### [Task]
Print word for word the first line of the records below and every following line through the one containing "Task: Click the word"; print nothing else.

### [Stored items]
[Start of Attachment]
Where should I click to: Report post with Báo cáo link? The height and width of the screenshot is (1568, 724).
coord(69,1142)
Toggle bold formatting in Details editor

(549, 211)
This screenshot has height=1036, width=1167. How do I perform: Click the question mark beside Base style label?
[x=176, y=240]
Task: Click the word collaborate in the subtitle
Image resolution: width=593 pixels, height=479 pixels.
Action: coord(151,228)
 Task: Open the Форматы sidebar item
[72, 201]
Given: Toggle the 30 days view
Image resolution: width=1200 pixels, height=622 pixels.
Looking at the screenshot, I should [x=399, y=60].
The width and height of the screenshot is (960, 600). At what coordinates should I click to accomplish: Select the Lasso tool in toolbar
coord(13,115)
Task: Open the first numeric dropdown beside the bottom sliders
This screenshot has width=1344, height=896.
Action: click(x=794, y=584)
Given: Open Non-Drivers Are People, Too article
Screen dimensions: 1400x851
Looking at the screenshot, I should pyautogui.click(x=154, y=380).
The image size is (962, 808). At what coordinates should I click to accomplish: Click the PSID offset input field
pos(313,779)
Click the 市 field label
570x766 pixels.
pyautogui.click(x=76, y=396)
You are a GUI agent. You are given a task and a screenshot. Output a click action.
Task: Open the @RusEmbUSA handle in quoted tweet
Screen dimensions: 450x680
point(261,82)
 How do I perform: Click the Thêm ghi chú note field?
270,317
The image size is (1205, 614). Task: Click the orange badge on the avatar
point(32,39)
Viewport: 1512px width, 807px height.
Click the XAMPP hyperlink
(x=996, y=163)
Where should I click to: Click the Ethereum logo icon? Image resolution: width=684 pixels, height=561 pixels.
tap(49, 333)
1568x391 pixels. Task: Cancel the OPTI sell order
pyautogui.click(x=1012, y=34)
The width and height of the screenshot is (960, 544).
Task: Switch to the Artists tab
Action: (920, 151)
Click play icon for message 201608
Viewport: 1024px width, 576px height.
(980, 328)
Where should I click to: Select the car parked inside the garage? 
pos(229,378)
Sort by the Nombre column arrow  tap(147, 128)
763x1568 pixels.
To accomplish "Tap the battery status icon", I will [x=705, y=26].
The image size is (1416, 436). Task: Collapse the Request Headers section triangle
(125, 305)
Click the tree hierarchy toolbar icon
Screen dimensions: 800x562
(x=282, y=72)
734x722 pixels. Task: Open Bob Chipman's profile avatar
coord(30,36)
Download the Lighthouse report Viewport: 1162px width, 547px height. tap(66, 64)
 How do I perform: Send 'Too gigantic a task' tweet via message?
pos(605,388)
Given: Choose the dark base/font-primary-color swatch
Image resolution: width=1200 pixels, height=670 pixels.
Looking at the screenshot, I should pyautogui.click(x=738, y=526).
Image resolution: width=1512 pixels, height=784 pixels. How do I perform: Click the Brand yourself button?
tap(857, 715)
[End of Attachment]
### [Result below]
Where should I click to: Report post with Báo cáo link? The height and width of the screenshot is (1568, 724).
coord(69,1142)
Toggle bold formatting in Details editor

(549, 211)
This screenshot has height=1036, width=1167. How do I perform: Click the question mark beside Base style label?
[x=176, y=240]
Task: Click the word collaborate in the subtitle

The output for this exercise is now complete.